# Data visualization

Python data visualization tool landscape:

  - matplotlib is powerful but unwieldy; good for basic plotting (scatter, line, bar), and pandas can use it [directly](https://pandas.pydata.org/pandas-docs/stable/user_guide/visualization.html)
  - [seaborn](http://seaborn.pydata.org/) (built on top of matplotlib) is best for statistical visualization: summarizing data, understanding distributions, searching for patterns and trends
  - [bokeh](https://docs.bokeh.org/) is for interactive visualization to let your audience explore the data themselves

We will focus on **seaborn** in this class. It is the easiest to work with to produce meaningful and aesthetically-pleasing visuals.

In [None]:
!curl -s -o pyproject.toml https://raw.githubusercontent.com/gboeing/ppd534/refs/heads/main/pyproject.toml && uv pip install -q -r pyproject.toml

In [None]:
import pandas as pd
import seaborn as sns

## 1. Load and prep the data

In [None]:
# load the california tracts census data
df = pd.read_csv(
    "https://raw.githubusercontent.com/gboeing/ppd534/main/data/census_tracts_data_ca.csv",
    dtype={"GEOID10": str},
)
df.shape

In [None]:
df.columns

In [None]:
df = df.set_index("GEOID10")
df.head()

## 2. Review: subsetting, grouping, and descriptive stats

In [None]:
# let's look only at counties in southern california
socal_counties = [
    "Imperial",
    "Kern",
    "Los Angeles",
    "Orange",
    "Riverside",
    "San Bernardino",
    "San Diego",
    "San Luis Obispo",
    "Santa Barbara",
    "Ventura",
]
mask = df["county_name"].isin(socal_counties)
df_sc = df[mask]
df_sc.shape

In [None]:
# quick descriptive stats across these counties
df_sc["med_household_income"].describe()

In [None]:
# looking across the whole thing obscures between-group heterogeneity
# let's group by county and look at descriptive stats again
df_sc.groupby("county_name")["med_household_income"].describe().astype(int)

That's better... but it's still hard to pick out patterns and trends by just staring at a table full of numbers. Let's visualize it.

## 3. Visualizing distributions

### 3a. Box plots

Box plots illustrate the data's distribution via the "5 number summary": min, max, median, and the two quartiles (plus outliers).

We will use seaborn for our visualization.
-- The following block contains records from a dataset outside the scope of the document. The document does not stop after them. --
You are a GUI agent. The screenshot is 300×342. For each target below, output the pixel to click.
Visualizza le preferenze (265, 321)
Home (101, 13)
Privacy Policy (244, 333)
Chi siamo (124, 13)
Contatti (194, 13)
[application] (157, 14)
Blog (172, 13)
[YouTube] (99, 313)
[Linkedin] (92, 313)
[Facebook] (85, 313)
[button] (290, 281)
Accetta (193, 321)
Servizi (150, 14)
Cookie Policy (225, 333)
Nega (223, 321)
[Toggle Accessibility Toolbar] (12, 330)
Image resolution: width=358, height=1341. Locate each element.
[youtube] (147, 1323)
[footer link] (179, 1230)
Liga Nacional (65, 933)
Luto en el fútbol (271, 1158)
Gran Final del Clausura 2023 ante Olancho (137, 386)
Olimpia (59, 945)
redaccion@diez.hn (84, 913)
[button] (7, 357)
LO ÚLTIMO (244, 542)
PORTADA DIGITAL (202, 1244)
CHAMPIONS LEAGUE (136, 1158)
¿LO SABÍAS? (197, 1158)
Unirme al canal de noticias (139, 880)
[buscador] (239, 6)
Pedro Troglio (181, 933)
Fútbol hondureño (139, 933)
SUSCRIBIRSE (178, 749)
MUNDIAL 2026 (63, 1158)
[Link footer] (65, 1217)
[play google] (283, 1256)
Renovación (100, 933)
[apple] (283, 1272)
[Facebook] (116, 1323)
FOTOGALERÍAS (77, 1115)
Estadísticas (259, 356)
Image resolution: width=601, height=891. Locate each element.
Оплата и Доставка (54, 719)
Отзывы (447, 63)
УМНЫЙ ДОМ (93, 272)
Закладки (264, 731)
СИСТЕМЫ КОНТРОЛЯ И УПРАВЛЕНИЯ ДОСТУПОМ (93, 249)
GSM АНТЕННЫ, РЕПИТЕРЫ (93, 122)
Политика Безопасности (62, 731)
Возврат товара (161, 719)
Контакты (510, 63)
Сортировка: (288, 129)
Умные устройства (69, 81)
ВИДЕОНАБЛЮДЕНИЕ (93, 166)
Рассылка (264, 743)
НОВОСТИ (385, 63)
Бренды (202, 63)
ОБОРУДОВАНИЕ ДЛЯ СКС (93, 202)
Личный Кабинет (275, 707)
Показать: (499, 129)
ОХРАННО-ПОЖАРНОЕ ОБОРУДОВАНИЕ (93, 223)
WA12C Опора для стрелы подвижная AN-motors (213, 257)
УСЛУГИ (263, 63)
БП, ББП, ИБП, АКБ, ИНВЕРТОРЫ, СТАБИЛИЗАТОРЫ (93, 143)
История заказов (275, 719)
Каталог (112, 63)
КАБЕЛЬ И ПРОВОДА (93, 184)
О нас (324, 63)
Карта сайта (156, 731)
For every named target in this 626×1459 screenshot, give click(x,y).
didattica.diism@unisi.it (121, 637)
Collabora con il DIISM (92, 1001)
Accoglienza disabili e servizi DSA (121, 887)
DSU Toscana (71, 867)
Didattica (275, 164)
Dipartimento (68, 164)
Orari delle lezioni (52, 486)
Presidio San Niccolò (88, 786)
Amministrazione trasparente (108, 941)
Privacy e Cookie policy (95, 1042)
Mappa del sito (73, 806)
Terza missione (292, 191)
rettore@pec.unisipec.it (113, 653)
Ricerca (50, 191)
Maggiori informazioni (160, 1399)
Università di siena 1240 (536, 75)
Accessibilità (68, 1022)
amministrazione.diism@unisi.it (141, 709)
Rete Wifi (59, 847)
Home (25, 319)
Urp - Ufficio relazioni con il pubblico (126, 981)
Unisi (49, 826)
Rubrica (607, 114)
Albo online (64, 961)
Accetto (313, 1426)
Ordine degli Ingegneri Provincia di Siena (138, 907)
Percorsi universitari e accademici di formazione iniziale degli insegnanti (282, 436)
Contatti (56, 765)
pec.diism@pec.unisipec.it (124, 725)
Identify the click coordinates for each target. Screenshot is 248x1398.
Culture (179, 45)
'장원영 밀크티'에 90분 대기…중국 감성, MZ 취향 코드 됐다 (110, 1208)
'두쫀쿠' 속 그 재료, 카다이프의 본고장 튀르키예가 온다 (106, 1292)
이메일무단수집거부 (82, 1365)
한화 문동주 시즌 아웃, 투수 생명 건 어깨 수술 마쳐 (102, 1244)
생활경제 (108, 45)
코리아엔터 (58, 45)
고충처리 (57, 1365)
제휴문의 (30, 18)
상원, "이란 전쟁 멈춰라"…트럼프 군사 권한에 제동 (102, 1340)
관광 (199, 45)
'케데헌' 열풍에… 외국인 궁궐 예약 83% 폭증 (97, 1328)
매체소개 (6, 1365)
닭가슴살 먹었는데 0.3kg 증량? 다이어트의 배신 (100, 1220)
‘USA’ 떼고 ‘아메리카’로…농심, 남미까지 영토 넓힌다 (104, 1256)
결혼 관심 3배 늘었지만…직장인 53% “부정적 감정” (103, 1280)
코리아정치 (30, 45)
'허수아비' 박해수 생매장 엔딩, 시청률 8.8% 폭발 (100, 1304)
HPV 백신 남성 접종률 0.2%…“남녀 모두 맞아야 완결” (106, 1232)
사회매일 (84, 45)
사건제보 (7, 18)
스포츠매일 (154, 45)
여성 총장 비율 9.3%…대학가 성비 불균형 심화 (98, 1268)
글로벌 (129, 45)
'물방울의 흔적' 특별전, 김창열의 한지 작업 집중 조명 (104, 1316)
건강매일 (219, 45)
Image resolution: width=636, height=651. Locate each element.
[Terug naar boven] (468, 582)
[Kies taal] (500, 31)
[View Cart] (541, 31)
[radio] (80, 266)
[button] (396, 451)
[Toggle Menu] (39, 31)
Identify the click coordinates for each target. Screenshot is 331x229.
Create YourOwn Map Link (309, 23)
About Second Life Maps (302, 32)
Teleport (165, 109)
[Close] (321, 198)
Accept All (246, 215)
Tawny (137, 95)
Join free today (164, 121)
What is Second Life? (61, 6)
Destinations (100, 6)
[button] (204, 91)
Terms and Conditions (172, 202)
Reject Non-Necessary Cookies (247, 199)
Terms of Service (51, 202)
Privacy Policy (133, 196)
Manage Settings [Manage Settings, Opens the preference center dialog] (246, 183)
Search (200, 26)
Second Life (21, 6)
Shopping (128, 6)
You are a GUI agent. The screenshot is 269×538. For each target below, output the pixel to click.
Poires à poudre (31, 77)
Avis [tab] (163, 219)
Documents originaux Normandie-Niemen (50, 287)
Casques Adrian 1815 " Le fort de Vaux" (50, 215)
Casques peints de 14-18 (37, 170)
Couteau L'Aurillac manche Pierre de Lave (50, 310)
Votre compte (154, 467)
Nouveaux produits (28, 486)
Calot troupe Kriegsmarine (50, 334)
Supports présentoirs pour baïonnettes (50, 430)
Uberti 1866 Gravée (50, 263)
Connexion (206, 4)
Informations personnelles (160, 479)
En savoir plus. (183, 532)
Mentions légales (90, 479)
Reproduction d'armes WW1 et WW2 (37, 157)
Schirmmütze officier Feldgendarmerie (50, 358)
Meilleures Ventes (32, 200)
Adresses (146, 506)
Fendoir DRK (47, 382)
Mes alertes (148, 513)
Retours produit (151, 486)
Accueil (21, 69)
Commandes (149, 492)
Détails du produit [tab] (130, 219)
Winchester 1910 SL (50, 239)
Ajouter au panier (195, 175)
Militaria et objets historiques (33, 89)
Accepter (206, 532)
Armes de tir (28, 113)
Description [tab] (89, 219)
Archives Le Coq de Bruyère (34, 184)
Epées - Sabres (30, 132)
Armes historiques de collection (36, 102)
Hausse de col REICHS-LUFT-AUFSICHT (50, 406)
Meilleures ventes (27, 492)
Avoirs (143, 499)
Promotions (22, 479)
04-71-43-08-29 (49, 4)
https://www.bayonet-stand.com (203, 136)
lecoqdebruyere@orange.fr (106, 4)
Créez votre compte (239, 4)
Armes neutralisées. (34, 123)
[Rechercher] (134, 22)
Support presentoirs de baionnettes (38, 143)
In seaborn, you can control what's considered an outlier by changing min/max of whiskers with `whis` parameter... the convention is outliers > 1.5 IQR. For a vertical boxplot, x = your variable's column and y = categorical column to group by.

In [None]:
# use seaborn to make a boxplot of median household income per county
ax = sns.boxplot(x=df_sc["med_household_income"], y=df_sc["county_name"])

**What stories does this visualization tell you?**

Next, let's configure and tweak the plot to improve its aesthetics.

In [None]:
# what is this "ax" variable we created?
type(ax)

In [None]:
# every matplotlib axes is associated with a "figure" which is like a container
fig = ax.get_figure()
type(fig)

In [None]:
# manually change the plot's size/dimension by adjusting its figure's size
fig = ax.get_figure()
fig.set_size_inches(6, 6)  # inches
fig

It's usually better to let seaborn intelligently handle the figure size for you. But you can easily configure its style, plotting context, and many attributes of the plot:

In [None]:
# you can configure seaborn's style
sns.set_style("whitegrid")  # visual styles
sns.set_context("paper")  # presets for scaling figure element sizes

# fliersize changes the size of the outlier dots
# boxprops lets you set more configs with a dict, such as alpha (which means opacity)
ax = sns.boxplot(
    x=df_sc["med_household_income"], y=df_sc["county_name"], fliersize=1, boxprops={"alpha": 0.7}
)

# set the x-axis limit, the figure title, and x/y axis labels
ax.set_xlim(left=0)
ax.set_title("Box plot of tract-level median household income")
ax.set_xlabel("2017 inflation-adjusted USD")
ax.set_ylabel("")

# save figure to disk with 600 dpi and a tight bounding box
ax.get_figure().savefig("figure-income-boxplot.png", dpi=600, bbox_inches="tight")

In [None]:
# now it's your turn
# choose a different variable and visualize it as a box plot in each of 3 counties of your choice

### 3b. Histograms and KDE plots

Histograms visualize the distribution of some variable by binning it then counting observations per bin. KDE plots are similar, but continuous and smooth.

In [None]:
# distplot visualizes the variable's distribution as both histogram and kde
ax = sns.histplot(df["median_age"].dropna(), stat="density", kde=True)

In [None]:
# if you prefer, you can plot just the histogram alone
ax = sns.histplot(df["median_age"].dropna(), stat="density", kde=False)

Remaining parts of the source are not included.